When I have my own place, I'd like to get a lizard (I hate the word lizard, but reptiles is too broad a term). I'd like something that is intelligent. I once went to a reptile expo and saw a really smart looking lizard. When I came over he was checking me out and seemed to be aware of what was happening around him. I'd like something that is curious of new things and such.

I'd like one that is herbivorous or omnivorous, but I guess an insectivore will do. I don't want one that has very strict dietary needs that must be adhered to. By that, I mean I don't want something that's high maintenance like a tortoise (not a lizard), that ends up getting vitamin A, D, etc., deficiencies and ends up becoming sick.

I want something that is interactive too, that has a good temperament, and perhaps no sharp teeth. Preferably, I'd like one that doesn't get much more than two feet in length.

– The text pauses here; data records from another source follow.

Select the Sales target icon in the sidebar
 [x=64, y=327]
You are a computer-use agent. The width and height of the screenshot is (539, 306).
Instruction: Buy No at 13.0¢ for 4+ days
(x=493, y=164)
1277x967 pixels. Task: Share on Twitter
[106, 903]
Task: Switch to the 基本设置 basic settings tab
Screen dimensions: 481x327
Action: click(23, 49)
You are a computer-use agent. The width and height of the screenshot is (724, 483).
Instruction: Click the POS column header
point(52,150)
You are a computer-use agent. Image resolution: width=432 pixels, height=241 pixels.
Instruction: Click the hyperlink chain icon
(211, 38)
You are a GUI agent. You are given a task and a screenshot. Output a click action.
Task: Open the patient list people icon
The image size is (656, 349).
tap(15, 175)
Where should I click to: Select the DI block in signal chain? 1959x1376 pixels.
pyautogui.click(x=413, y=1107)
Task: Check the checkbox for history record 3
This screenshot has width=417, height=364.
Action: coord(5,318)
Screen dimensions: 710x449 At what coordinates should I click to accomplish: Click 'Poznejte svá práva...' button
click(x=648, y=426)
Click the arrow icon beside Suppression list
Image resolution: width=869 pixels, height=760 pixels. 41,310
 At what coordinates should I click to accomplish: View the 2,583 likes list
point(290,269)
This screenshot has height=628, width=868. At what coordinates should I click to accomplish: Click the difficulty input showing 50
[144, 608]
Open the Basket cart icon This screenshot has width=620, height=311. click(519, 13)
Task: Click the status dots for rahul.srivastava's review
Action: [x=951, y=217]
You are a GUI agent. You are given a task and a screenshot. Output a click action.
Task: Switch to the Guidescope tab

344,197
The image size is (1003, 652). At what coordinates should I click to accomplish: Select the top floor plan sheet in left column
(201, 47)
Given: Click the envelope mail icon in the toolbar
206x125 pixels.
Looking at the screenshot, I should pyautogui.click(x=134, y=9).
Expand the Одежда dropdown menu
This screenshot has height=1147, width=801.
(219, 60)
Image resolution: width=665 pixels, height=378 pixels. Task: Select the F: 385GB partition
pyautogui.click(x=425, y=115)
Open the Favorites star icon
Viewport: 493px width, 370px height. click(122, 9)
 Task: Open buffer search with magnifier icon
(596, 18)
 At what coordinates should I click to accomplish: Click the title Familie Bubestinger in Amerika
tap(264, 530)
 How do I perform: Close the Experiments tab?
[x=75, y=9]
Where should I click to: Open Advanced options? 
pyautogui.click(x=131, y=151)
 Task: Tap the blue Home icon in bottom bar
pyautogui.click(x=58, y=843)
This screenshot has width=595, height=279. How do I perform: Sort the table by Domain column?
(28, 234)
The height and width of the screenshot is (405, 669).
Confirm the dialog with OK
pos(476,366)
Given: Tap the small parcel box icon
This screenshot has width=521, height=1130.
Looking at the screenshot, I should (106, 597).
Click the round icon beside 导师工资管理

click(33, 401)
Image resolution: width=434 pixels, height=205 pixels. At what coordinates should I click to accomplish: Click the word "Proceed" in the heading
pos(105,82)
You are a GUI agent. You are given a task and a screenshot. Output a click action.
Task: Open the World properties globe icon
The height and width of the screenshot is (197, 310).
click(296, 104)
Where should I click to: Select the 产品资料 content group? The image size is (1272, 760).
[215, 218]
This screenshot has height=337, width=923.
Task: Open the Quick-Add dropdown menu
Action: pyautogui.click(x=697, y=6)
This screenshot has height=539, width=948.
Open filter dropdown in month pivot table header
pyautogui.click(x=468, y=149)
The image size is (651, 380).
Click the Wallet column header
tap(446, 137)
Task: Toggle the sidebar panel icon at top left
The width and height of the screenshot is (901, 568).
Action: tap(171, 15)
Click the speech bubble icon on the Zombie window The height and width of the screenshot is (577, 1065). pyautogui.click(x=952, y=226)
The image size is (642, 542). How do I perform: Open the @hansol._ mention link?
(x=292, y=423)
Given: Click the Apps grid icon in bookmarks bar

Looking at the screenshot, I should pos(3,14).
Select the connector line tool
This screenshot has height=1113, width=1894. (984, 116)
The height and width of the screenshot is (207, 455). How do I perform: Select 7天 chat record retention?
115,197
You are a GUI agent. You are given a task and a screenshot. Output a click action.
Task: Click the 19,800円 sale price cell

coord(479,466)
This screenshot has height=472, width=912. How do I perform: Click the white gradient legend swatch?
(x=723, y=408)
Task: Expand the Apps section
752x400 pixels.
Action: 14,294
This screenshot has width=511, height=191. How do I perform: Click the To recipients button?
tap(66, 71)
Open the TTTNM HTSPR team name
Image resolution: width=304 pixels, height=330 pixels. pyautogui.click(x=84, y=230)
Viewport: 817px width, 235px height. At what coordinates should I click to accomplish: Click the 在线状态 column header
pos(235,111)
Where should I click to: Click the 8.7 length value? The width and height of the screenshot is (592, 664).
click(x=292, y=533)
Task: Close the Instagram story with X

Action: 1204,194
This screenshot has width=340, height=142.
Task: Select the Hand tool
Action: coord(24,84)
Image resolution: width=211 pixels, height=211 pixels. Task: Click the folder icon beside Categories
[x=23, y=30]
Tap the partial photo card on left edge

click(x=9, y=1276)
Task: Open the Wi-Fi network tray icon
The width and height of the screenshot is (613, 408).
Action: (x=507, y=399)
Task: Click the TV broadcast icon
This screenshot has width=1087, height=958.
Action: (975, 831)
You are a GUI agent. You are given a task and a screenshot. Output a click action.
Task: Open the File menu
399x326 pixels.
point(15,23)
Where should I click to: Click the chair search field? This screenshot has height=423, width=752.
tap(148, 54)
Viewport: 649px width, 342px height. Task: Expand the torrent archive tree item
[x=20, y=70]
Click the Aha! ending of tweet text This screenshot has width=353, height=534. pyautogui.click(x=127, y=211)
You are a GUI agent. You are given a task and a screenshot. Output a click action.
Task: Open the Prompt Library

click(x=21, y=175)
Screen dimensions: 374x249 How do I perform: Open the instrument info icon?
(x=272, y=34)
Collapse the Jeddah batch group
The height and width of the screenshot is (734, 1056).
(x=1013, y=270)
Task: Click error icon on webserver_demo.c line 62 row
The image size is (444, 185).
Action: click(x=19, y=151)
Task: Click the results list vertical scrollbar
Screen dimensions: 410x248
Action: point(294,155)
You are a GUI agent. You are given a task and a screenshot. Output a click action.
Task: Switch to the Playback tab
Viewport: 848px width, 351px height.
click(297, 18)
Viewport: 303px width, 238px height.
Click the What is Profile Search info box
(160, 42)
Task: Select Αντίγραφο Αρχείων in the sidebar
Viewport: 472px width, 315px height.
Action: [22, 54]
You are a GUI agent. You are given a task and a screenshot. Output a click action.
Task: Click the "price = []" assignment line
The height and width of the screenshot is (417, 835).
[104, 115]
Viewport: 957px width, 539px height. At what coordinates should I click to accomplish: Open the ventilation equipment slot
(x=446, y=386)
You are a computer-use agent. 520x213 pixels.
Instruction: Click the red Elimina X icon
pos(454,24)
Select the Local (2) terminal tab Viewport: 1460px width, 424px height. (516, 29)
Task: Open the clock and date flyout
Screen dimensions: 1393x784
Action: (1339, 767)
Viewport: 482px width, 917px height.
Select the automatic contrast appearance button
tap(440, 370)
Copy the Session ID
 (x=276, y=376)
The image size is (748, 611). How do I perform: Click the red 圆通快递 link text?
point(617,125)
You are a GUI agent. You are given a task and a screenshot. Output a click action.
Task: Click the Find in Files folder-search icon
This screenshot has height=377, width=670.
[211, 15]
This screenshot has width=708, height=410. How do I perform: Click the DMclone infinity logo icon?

I want something that's reasonably easy to take care of, and doesn't have a lot of specialized care requirements (ie: a basking rock at exactly 120°; half the tank cool with the other side 80°; can only eat food that has been sautéed in a fine olive oil and ginger sauce...). I don't want something that has annoying care requirements like that. Like, I'm willing to provide for a lizards special needs, but not if it means somehow keeping half the tank cool while providing it with a basking rock that is 120°. I don't want a gecko or bearded dragon. Thanks.
I'm not sure if there are any lizards that don't need basking rocks and special diets. I can think of only few that are good beginner's pets, but they're either geckos or something else small. Most reptiles are actually very aware and interested in the world around them, they just show that interest in a very non-human manner. OPnce you tune in to the animal's body language, you'll see it. They're all watching you.

I never recommend beardies to beginners, anyways. While I found mine to be easy, it was because I read up on them and took care of all the "annoying care requirements."
yeah, you are going at this all wrong. you mustn't look for a low maintenance lizard that doesnt have any special needs but look for one whos needs you can best meet.

almost all will want a warm and a cool area in their tanks. its in their nature to regulate their body temp themselves by relocating.
It honestly does not sound like you are ready for a reptile. Every species has specific environmental and dietary needs which will require some form of heating/cooling, supplementation and most likely UVB lighting. The fact that you would even think of using a hot rock or not providing a proper temperature gradient shows that you need to do some serious reading before you consider bringing something home.
I'm not sure, but it sounds like keeping any companion animal may not be appropriate for you. That said, I do know of a Green Terror that is very intelligent, aware and interactive with humans in his surroundings. He is doing well eating prepared food purchased at a pet store. He is happy with his entire enclosure being kept the same temperature. He does have rather sharp teeth but interactions do not include actual touching. Although the 100 gallon tank upkeep may also be more effort than you seem to want to provide.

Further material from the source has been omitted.